Reduced-Dose Cabazitaxel After Docetaxel in Metastatic Castration-Resistant Prostate Cancer
In the phase III PROSELICA trial reported by Eisenberger et al in the Journal of Clinical Oncology, a cabazitaxel (Jevtana) dose of 20 mg/m2 (C20) was noninferior for overall survival vs the currently recommended dose of 25 mg/m2 (C25) after docetaxel treatment in metastatic castration-resistant prostate cancer. Both doses had been recommended for phase II and III testing, and there was evidence that the lower dose was associated with reduced toxicity.
Study Details
In the open-label trial, 1,200 patents from 172 sites in 22 countries were randomized between April 2011 and December 2013 to receive C20 (n = 598) or C25 (n = 602) plus prednisone at 10 mg. Noninferiority of C20 was to be established if the upper boundary of the 98.89% confidence interval [CI] of the hazard ratio (HR) for overall survival vs C25 did not exceed 1.214.
Overall Survival
Median overall survival was 13.4 months in the C20 group vs 14.5 months in the C25 group (HR = 1.024; the upper boundary of the HR CI was 1.184, meeting the noninferiority margin). Median progression-free survival was 2.9 months vs 3.5 months (HR = 1.099, 95% CI = 0.974–1.240). The C25 group exhibited better outcomes in prostate-specific antigen (PSA) response (29.5% vs 42.9%, P < .001) and time to PSA progression (median 5.7 vs 6.8 months, HR = 1.195, 95% CI = 1.025–1.393).
Adverse Events
The most common adverse events of any grade were diarrhea (30.7% in the C20 group vs 39.8% in the C25 group), fatigue (24.7% vs 27.1%), and hematuria (14.1% vs 20.8%). Grade ≥ 3 adverse events occurred in 39.7% vs 54.5%, with the most common being fatigue (2.6%) and febrile neutropenia (2.1%) in the C20 group and febrile neutropenia (9.2%) and hematuria (4.2%) in the C25 group. Grade ≥ 3 hematologic abnormalities included neutropenia in 41.8% vs 73.3% and leukopenia in 28.9% vs 59.5%. Serious adverse events occurred in 30.5% vs 43.2% of patients, and adverse events possibly related to treatment resulted in treatment discontinuation in 16.4% vs 19.5%. Health-related quality of life did not differ between the groups.

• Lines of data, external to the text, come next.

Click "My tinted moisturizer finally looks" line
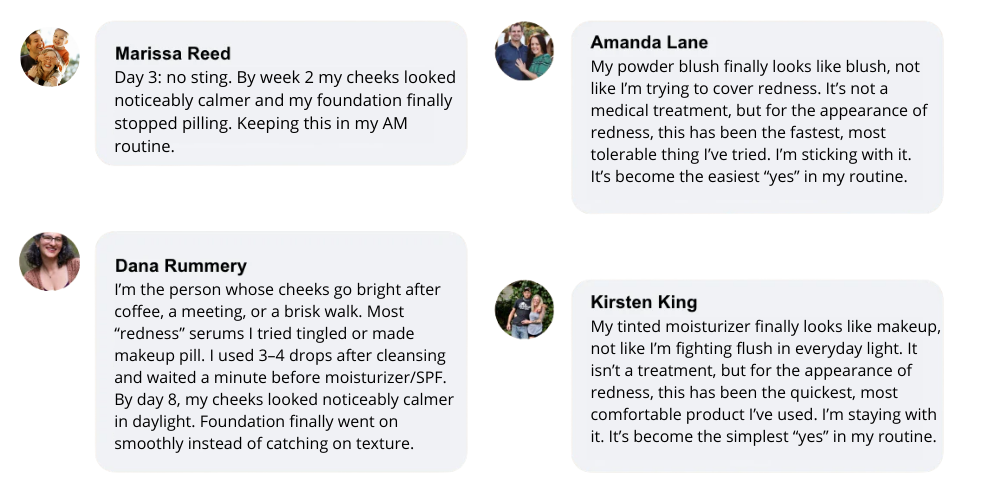 [765, 326]
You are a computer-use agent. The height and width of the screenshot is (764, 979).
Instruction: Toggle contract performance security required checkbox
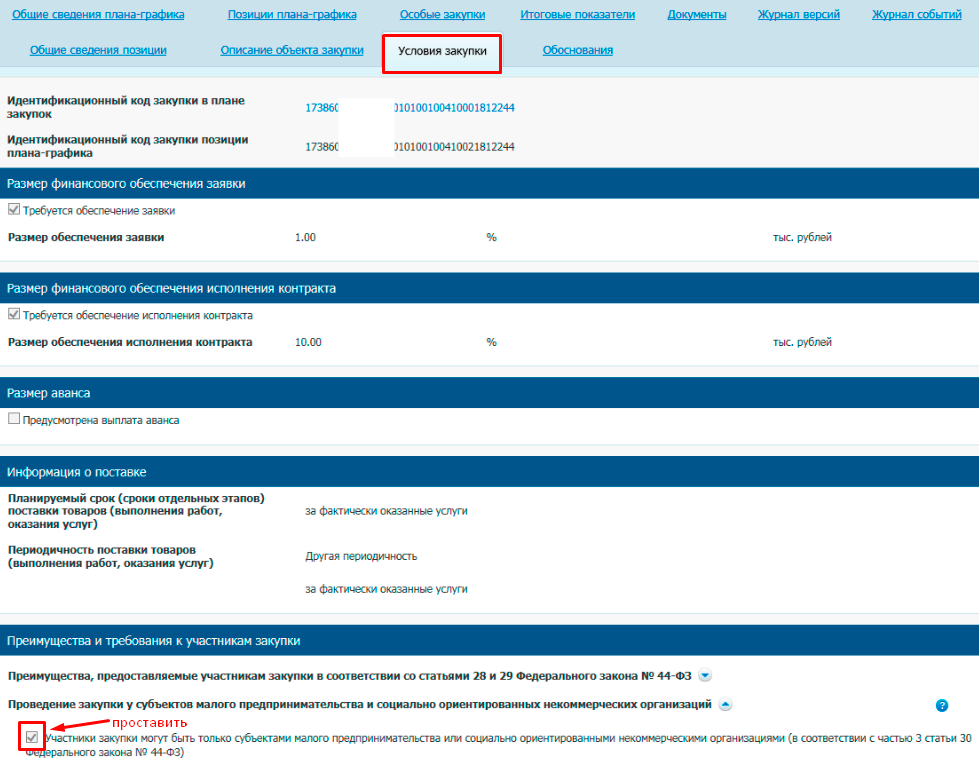tap(14, 315)
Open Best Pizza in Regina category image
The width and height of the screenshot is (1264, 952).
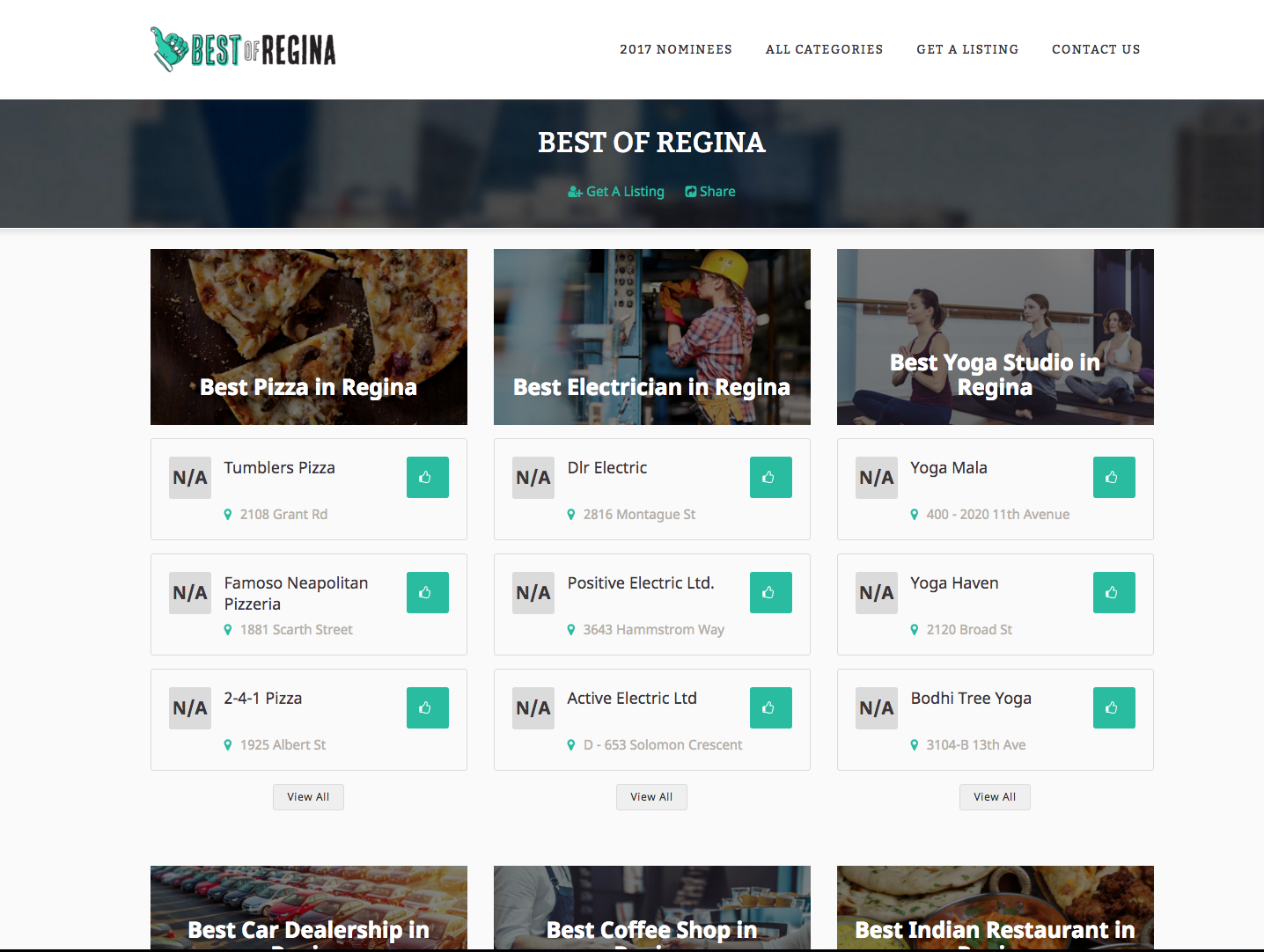(309, 337)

The investigators concluded: “The efficacy of cabazitaxel in postdocetaxel patients with [metastatic castration-resistant prostate cancer] was confirmed. The noninferiority end point was met…. Secondary efficacy end points favored C25. Fewer adverse events were observed with C20.”
The study was supported by Sanofi.
Mario Eisenberger, MD, of The Sidney Kimmel Comprehensive Cancer Center, Johns Hopkins University, is the corresponding author of the Journal of Clinical Oncology article.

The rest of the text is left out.